Using a range of conservative assumptions (such as excluding all short trips), we found that just 34 business parks close to this 175-mile stretch of motorway would increase traffic by 16 per cent and nearly double the average level of delay – from 3.6 minutes to 6.4 minutes per 10 miles.
To put these figures in context, last August Bank Holiday Friday saw a 17% increase in traffic levels along the same part of the M1, so the level of extra traffic predicted by our model would effectively mean Bank Holiday conditions every working day.
The congestion caused would cost approximately £250 million a year in due to the extra delays alone, and the total extra journey time from Leeds to St Albans would be 50 minutes. With the government planning to spend billions on a high speed rail line to shave 36 minutes off a rail journey to Birmingham, it’s madness to be adding delays to hundreds of thousands of daily road journeys with badly thought through planning policy.
What needs to change in the NPPF for this not to happen? Key to the business park problem is that the ‘town centre first’ sequential test for commercial and office developments needs to be restored. However, these kinds of issues run right through the NPPF, which has downgraded a wide range of specific protections in the NPPF in favour of a “presumption of sustainable development”.
In transport, this means any congestion effects would need to be very severe for a development to be turned down. But the point our study illustrates very well is that lots of separate developments – each with measurable but not ‘extreme’ effects on congestion – could sail through this new planning regime and have a cumulative effect on the road network that was extremely serious indeed.
The same problem has also raised concerns about green field sites – see the National Trust’s reaction here. Opposition to the NPPF now threatens to move far beyond the range of civic, conservation and environmental groups who have spoken up so far. Today’s Telegraph includes both the director of the RAC foundation and a spokesman for the AA sharing our concerns about this new evidence of the dangers posed by the NPPF.
While we need to encourage new jobs and developments, we need make sure they go in the right places.
This is not about being against development, it is against a policy that will lead to empty sheds on bypasses, and in housing terms, potentially create the slums of the future.
30 Responses to “Pickles’s new national planning policy threatens motorway chaos”
nonny mouse
Have you tried driving around our town centers at 9am or 5pm? Have you tried to find parking spots?
Your solution replaces motorway chaos with town center chaos.
How much does it cost in extra parking to work in a town center? I’m guessing a lot more than 250 million/year given that our councils like to charge an arm and a legg for the privaledge.

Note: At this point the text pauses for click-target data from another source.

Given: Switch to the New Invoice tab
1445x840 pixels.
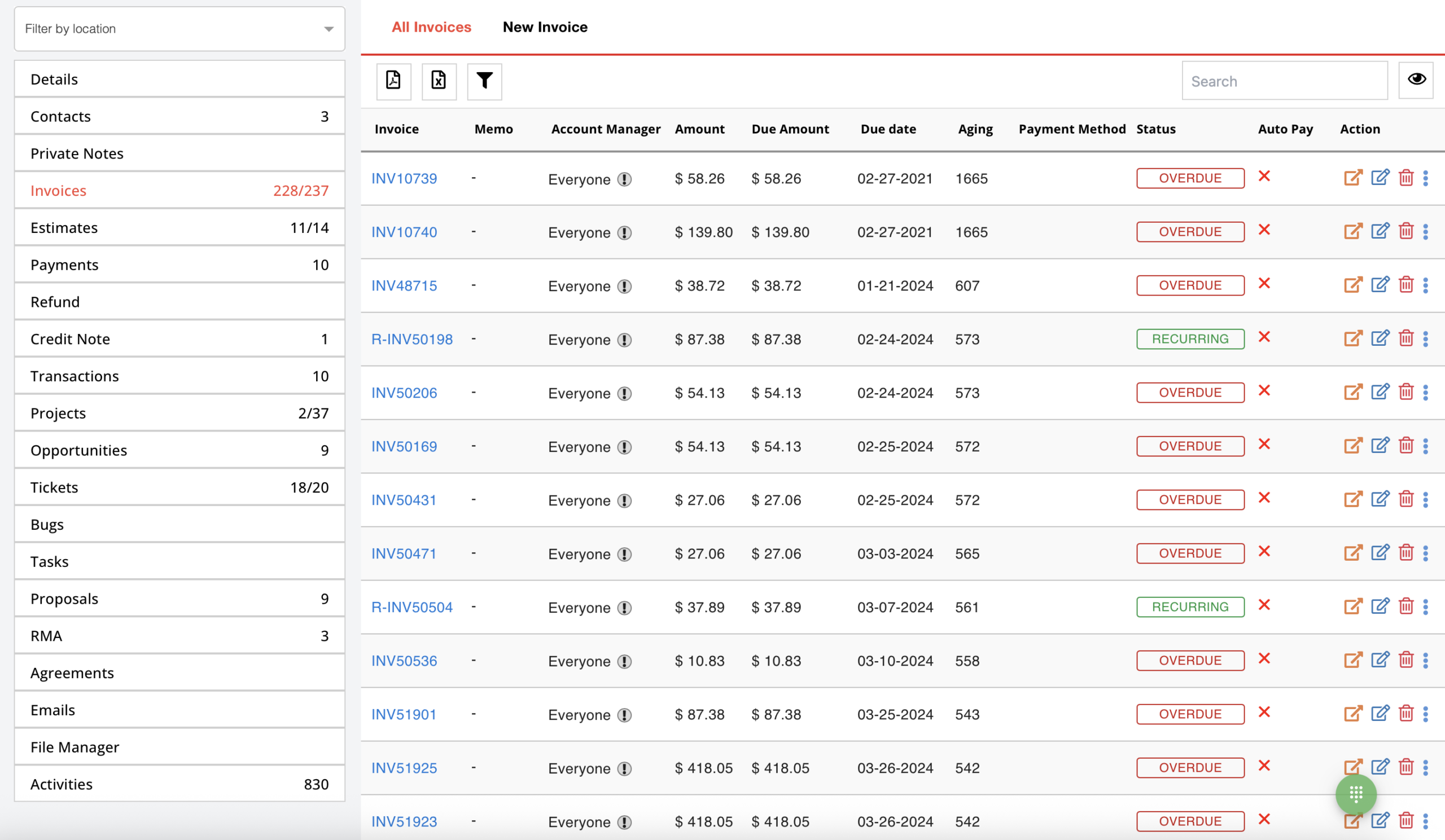Looking at the screenshot, I should point(545,27).
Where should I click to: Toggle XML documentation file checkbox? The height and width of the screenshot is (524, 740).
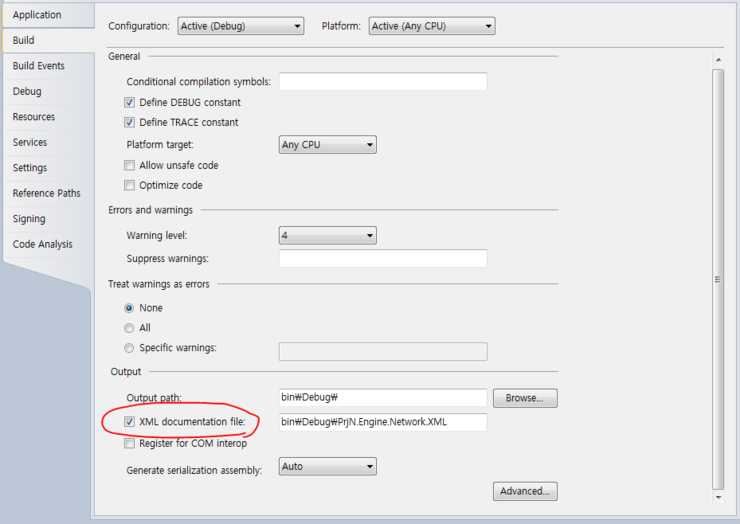click(130, 422)
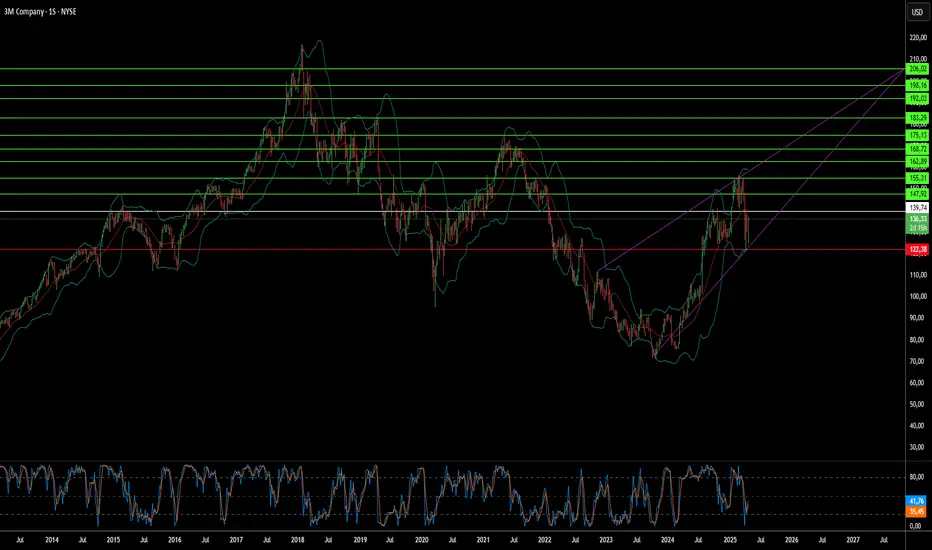Click the 162,89 price level label
The width and height of the screenshot is (932, 550).
pyautogui.click(x=917, y=161)
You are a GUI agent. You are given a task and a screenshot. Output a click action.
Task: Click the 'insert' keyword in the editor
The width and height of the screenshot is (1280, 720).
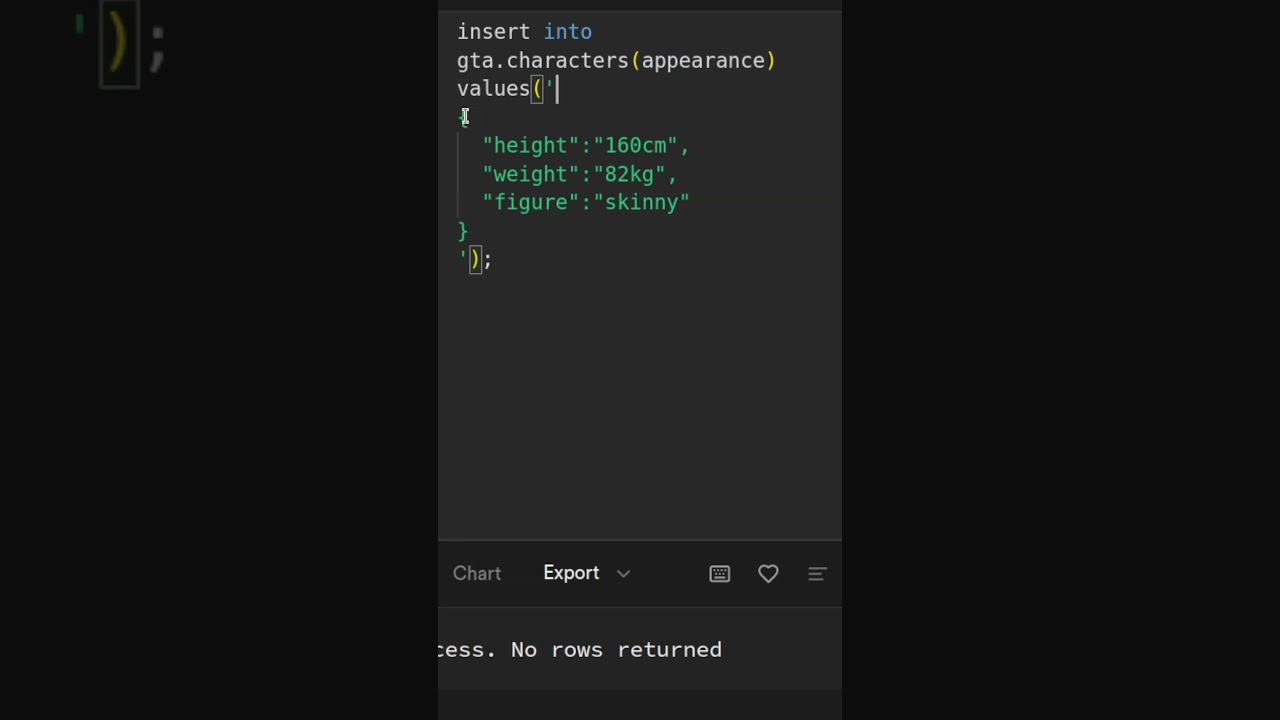pyautogui.click(x=493, y=32)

Lets assume you push one million cars into our town centers. Ignoring the fact that our roads cannot handle the traffic, lets say that a council charges a fiver per day (try finding parking in London for that price!). That is five million pounds a day. Multiply that by around 200 working days and you get a billion pounds a year in parking fees alone. That ignores the extra polution, extra petrol spent in traffic jams inside the city center and the time lost in those traffic jams.

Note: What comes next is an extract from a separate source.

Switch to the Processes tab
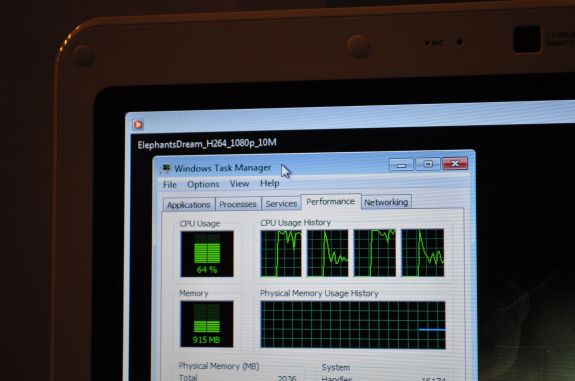Image resolution: width=575 pixels, height=381 pixels. tap(238, 204)
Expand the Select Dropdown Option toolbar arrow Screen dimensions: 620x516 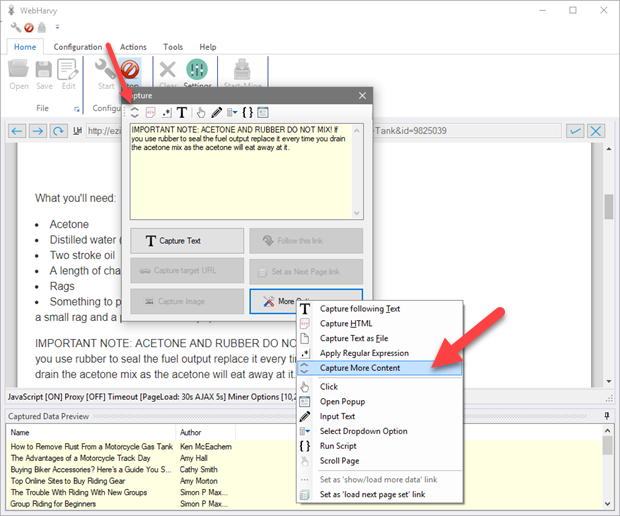[x=232, y=113]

The fact is we need a mixture. Some jobs are best done in town or city centers. Some are best done outside in business parks. Some are best done at home so you don’t need a car at all.
Trying to push businesses into one preferred solution is bound to fail and produce the least optimum use of resources. It is better to let individual businesses and employees find the best mix. Nanny does not know best in transport policy.
Richard Hebditch
Pickles’s new national planning policy threatens motorway chaos: http://t.co/kLCBOrk writes @SianBerry
Sian Berry
Apologies this wasn’t clearer – by putting things in town centres first, the key point is that they would then be close to existing public transport services and hubs, so that people could use those for access rather than being forced to drive out of town to go to work.
The stats for how people travel to office jobs in these different locations backs this up – about 85% of people who work in business parks drive, vs only half of people whose offices are in town centres.
Leon Wolfson
Absolutely. I’ve seen “local” business parks built with no foot access and no nearby public transport, so no poorer workers without their own transport ended up being employed there (well, one lot of cleaners, since their boss drove them there every day!)
Richard
“Nanny does not know best in transport policy.”
Looks like Mickey nonny doesn’t either.